Jobs:
• 1. Decide whether each statement below agrees with the excerpt about Dragonlance. Answer yes or no for (a), (b), and (c), and quote the words from the excerpt that decide each one.

(a) The writer considers Dragonlance a literary masterpiece.
(b) Weis and Hickman both attended the 25th Anniversary Party.
(c) The writer found a written account of Hickman's story online.
• 2. Quote the part of the excerpt about Dragonlance between "The principle authors" and "it did on me.", inclusive.
• 3. Answer these questions using the excerpt about Dragonlance:
(a) Which two authors does the writer name as the principal creators of Dragonlance?
(b) At what event did Tracy Hickman tell his story?
(c) How does the writer say the story will have to be retold?

I discovered Dragonlance when I was very young. It was one of the first Fantasy series I ever read and probably the first one I really fell in love with. It was not a literary masterpiece. Nor was I looking for one at the time. But the unique characters and clever story lines stole my heart. I became immersed in them and I sought out every Dragonalnce book I could find or other books by Tracy Hickman and Margaret Weis. It’s probably more because of these books than even Tolkein that I am a fantasy addict to this day.
The principle authors and creators of Dragonlance were the two aforementioned authors. And Weis and Hickman were both there at the 25th Anniversary Party. And when Tracy Hickman spoke he told a story that resulted in a resounding applause that seemed like it would not end. He told a story that touched me too and reminded me of something important. Something I far too often forget.
I did a cursory search online but couldn’t find a draft account of this story. So I’ll have to try and retell it from memory. I don’t think I will be able to do it Justice, but I think you should have an opportunity to read it or hear it and maybe it will have an impact on you like it did on me.

Data lines:
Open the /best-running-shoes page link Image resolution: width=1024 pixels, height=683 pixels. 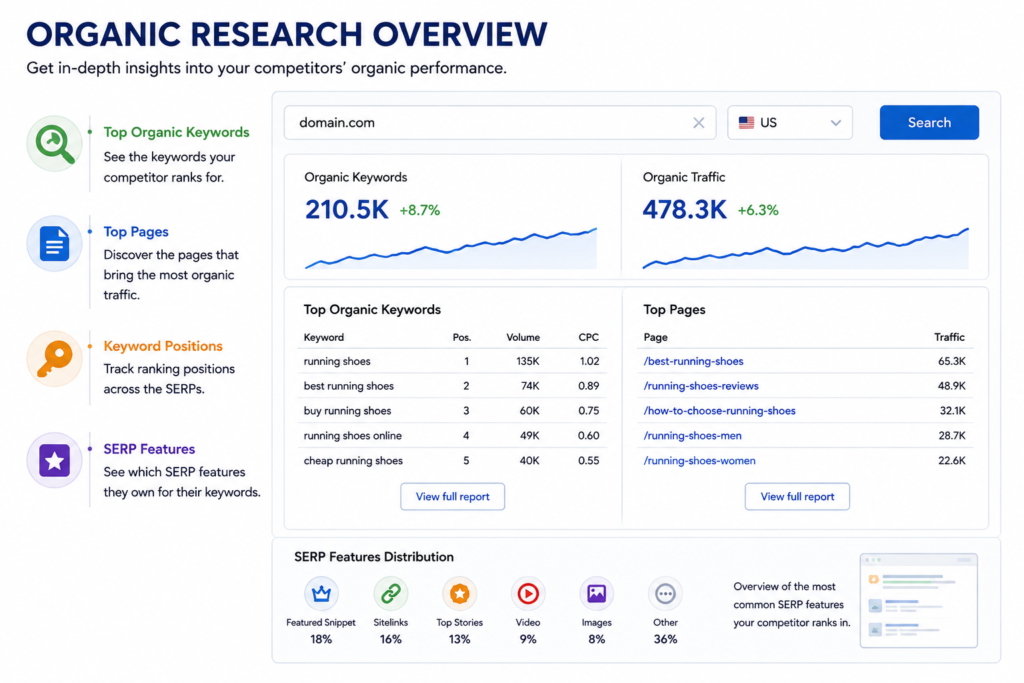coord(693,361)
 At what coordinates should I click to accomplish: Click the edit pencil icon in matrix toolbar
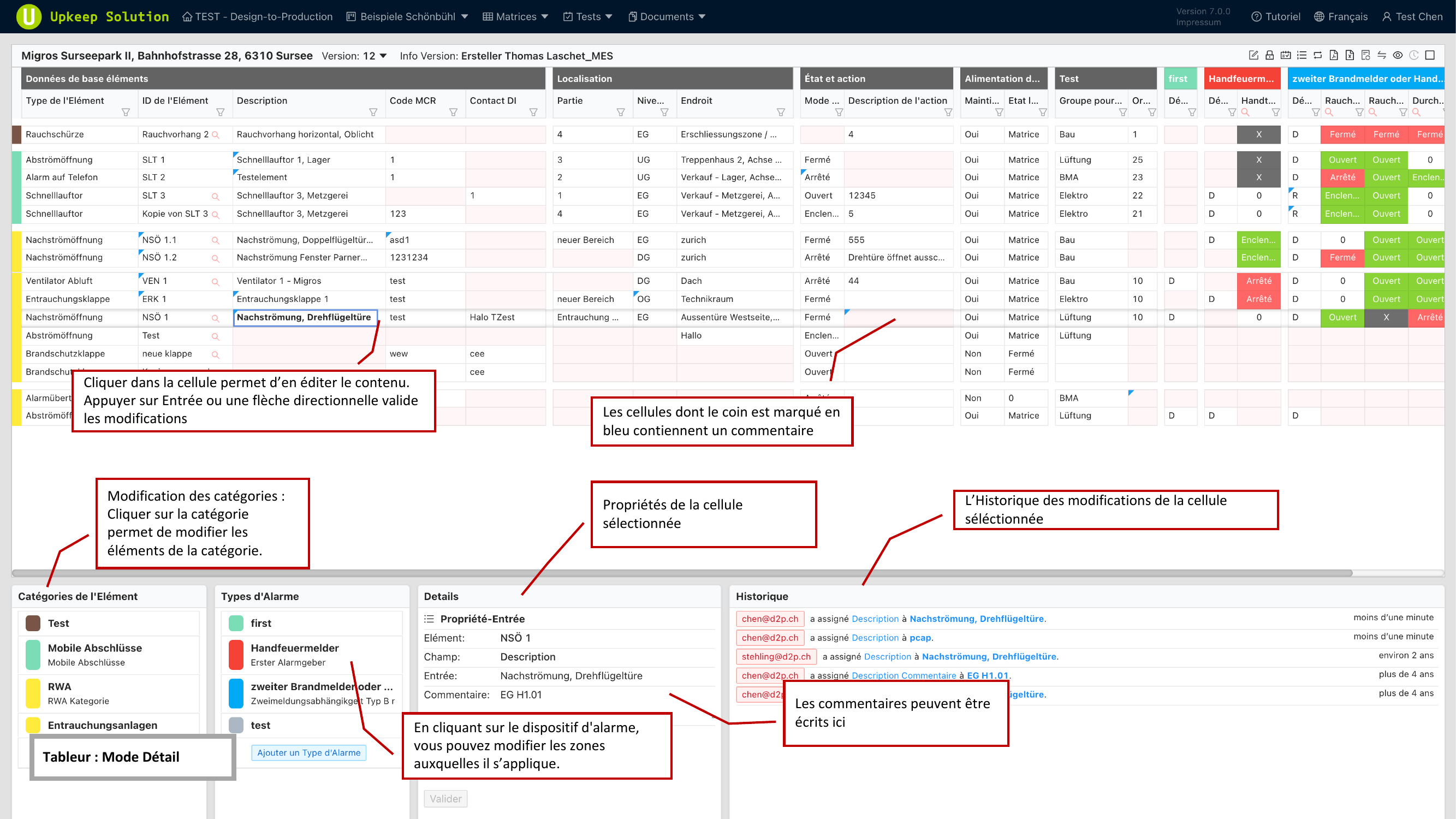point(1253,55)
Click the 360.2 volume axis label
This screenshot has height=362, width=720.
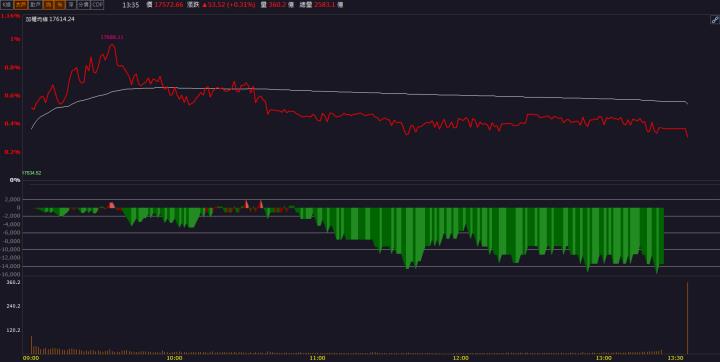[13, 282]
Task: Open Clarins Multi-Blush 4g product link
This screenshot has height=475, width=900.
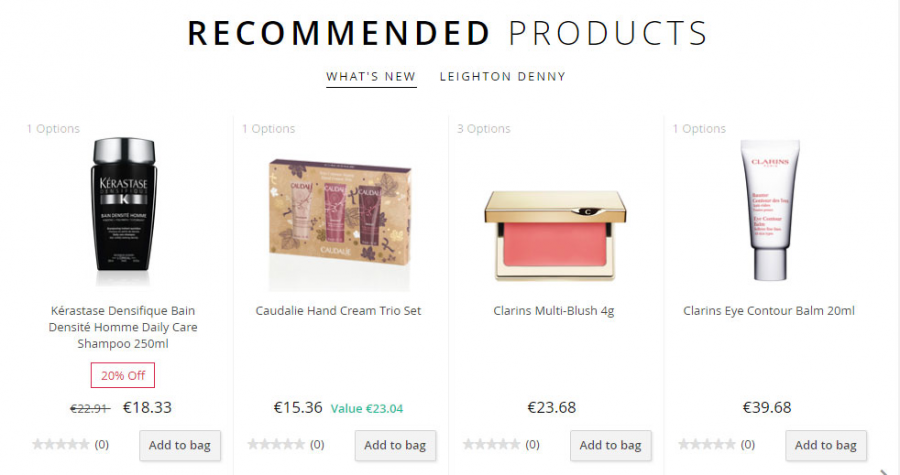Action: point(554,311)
---
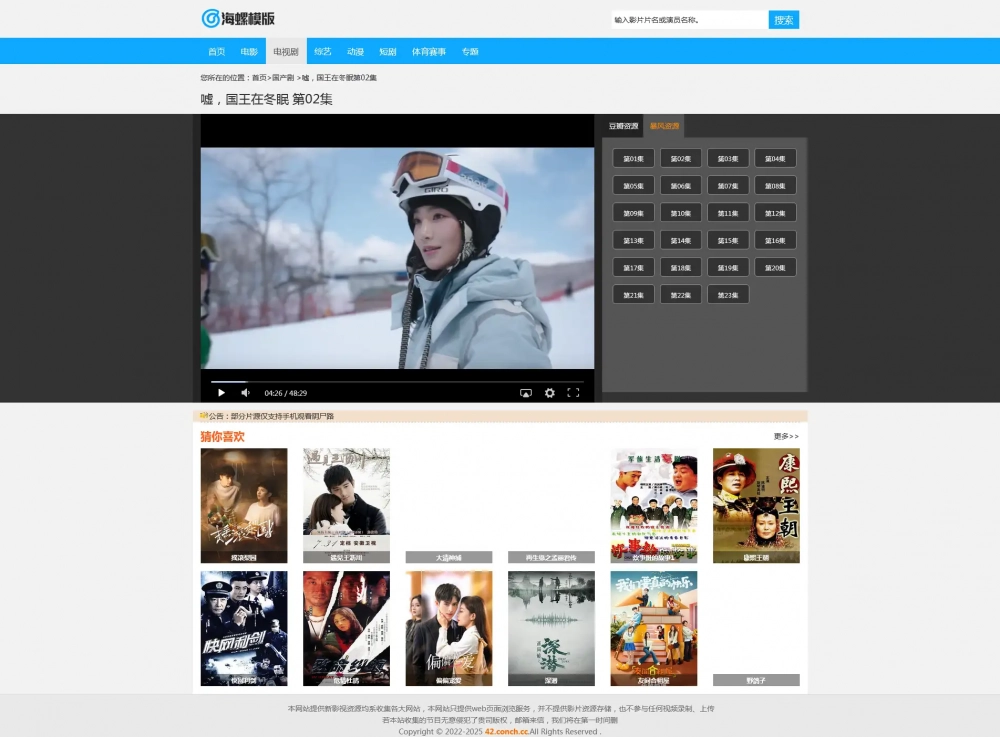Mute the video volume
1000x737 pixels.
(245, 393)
---
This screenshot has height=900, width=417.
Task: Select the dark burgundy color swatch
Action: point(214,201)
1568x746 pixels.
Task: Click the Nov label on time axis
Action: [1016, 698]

Results for the exercise:
• 1.
(a) No: "It was not a literary masterpiece."
(b) Yes: "And Weis and Hickman were both there at the 25th Anniversary Party."
(c) No: "I did a cursory search online but couldn’t find a draft account of this story."

• 2.
The principle authors and creators of Dragonlance were the two aforementioned authors. And Weis and Hickman were both there at the 25th Anniversary Party. And when Tracy Hickman spoke he told a story that resulted in a resounding applause that seemed like it would not end. He told a story that touched me too and reminded me of something important. Something I far too often forget.
I did a cursory search online but couldn’t find a draft account of this story. So I’ll have to try and retell it from memory. I don’t think I will be able to do it Justice, but I think you should have an opportunity to read it or hear it and maybe it will have an impact on you like it did on me.

• 3.
(a) Tracy Hickman and Margaret Weis
(b) The 25th Anniversary Party
(c) From memory